Il commento al Vangelo a cura di Monsignor Vincenzo Paglia

Per coloro che ascoltavano questa parabola al tempo di Gesù era chiaro che la vigna rappresentava il popolo d’Israele e il padrone era Dio che la curava con incredibile amore. La parabola giunge al suo culmine quando arriva il tempo dei frutti e il padrone manda i servi a raccoglierli. La reazione dei vignaioli è violenta: appena i servi giungono vengono presi e uno bastonato, l’altro ucciso e l’altro lapidato. Il padrone, sconcertato per questa violenta reazione, ne invia altri.

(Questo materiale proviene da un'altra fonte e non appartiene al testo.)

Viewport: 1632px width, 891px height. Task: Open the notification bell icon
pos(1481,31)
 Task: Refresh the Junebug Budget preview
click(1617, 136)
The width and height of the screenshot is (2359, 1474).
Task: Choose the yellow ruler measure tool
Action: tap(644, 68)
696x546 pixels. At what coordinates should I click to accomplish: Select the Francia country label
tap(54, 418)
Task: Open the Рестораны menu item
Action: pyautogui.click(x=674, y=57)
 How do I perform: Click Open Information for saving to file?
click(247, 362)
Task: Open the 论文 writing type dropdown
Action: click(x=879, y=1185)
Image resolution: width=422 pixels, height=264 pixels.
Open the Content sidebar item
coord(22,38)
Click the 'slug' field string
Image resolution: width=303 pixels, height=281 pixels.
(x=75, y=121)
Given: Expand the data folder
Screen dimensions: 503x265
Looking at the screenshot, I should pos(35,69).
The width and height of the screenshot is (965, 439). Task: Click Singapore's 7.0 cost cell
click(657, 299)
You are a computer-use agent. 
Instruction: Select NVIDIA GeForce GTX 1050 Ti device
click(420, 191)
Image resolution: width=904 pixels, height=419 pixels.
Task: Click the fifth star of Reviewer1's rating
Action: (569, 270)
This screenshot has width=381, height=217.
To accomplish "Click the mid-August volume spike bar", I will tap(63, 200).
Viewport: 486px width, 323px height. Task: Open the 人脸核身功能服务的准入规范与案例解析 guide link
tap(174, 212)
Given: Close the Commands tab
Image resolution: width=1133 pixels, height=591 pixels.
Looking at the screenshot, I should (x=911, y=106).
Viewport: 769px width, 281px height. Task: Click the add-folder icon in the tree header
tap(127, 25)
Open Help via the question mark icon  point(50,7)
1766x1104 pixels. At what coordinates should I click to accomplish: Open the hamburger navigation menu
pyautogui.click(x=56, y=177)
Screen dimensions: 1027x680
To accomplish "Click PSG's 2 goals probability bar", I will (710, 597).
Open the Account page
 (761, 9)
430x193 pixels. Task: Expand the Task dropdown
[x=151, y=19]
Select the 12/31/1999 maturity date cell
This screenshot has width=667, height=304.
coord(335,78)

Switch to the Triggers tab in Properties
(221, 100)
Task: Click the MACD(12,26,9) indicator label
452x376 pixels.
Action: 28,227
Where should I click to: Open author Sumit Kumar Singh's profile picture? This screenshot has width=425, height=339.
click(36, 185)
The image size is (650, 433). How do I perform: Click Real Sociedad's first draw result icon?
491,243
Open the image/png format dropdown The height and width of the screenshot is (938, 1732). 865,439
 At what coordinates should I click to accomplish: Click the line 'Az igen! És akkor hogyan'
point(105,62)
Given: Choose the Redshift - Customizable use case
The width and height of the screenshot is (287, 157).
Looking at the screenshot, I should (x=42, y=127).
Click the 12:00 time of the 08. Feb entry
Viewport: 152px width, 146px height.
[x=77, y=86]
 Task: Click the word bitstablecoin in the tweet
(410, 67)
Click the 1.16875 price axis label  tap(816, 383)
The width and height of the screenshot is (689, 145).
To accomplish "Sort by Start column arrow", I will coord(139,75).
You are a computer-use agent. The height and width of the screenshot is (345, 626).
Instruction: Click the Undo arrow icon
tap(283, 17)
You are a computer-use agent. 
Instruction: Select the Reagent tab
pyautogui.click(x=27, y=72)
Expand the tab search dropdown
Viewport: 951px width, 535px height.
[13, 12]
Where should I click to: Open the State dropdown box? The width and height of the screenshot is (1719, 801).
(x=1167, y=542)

Ma anche questi subiscono la stessa sorte. Gesù fa una sintesi tragica della ricorrente storia dell’opposizione violenta (anche fuori della tradizione giudaico-cristiana) ai servi di Dio, agli uomini della parola (i profeti), ai giusti e onesti di ogni luogo e tempo, da parte di coloro che vogliono servire solo se stessi e accumulare ricchezze per i loro comodi. Ma il Signore – ed è questo il vero filo di speranza che salva la storia – non perde mai la pazienza. «Alla fine», dice Gesù, il padrone invia il figlio. Pensa tra sé: «avranno rispetto per mio figlio». Ma la furia dei vignaioli esplode ancora più feroce: afferrano quel figlio, lo portano fuori della vigna e lo uccidono. Queste parole descrivono alla lettera il rifiuto di accogliere Gesù non solo da parte delle singole persone ma della stessa città e dei suoi abitanti. Gesù, nato fuori della città di Betlemme, muore fuori di Gerusalemme. Egli, lucidamente e coraggiosamente, denuncia questa infedeltà che culmina con il rifiuto del Vangelo e la sua stessa crocifissione. Il Signore si attendeva i “frutti” dalla “vigna”, ma viene “ripagato” con l’uccisione prima dei servi e infine dello stesso suo Figlio. Dio però non si rassegna. Da quel Figlio sono arruolati nuovi vignaioli, i quali cureranno la vigna che porterà frutti nuovi e abbondanti. I nuovi vignaioli diventano un nuovo popolo. Il loro legame non è dato però dall’appartenenza al sangue o a vincoli esteriori, fossero anche “religiosi”, ma solo dall’adesione all’amore del Padre. L’evangelista continua a dirci che nessuno può rivendicare diritti di proprietà: tutto è dono dell’amore gratuito di Dio. Il nuovo popolo di Dio è qualificato dai “frutti” del Vangelo: ossia dalla fede che genera le opere della giustizia e della misericordia. In altre parole, i frutti coincidono con la fedeltà all’amore di Dio e al suo Vangelo. Come sta scritto: «Ogni tralcio che in me non porta frutto, lo recide» (Gv 15,2); e ancora: «Dai loro frutti li riconoscerete» (Mt 7,16).